"""
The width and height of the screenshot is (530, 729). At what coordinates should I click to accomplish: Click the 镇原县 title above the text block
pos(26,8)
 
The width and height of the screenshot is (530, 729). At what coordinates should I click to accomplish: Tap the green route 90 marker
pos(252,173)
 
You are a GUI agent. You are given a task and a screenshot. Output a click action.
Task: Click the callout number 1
"""
"""
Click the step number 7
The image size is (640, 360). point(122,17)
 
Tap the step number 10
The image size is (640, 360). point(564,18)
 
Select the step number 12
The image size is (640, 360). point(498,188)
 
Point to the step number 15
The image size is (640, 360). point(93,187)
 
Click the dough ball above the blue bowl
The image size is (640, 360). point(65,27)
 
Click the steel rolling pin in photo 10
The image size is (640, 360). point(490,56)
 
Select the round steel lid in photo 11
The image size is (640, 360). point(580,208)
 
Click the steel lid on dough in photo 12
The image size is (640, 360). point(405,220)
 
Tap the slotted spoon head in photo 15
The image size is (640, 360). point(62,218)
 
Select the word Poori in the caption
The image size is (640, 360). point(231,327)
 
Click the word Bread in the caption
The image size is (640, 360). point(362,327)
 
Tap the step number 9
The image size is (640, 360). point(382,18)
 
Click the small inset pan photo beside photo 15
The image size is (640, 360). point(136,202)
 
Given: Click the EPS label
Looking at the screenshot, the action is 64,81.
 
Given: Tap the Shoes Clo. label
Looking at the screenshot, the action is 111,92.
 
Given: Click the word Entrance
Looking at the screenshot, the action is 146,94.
"""
> What to produce
Please write down the stretch of the listing from the line containing "Click the step number 7" through the line containing "The image size is (640, 360). point(93,187)", copying each line exactly.

> Full answer
Click the step number 7
The image size is (640, 360). point(122,17)
 
Tap the step number 10
The image size is (640, 360). point(564,18)
 
Select the step number 12
The image size is (640, 360). point(498,188)
 
Point to the step number 15
The image size is (640, 360). point(93,187)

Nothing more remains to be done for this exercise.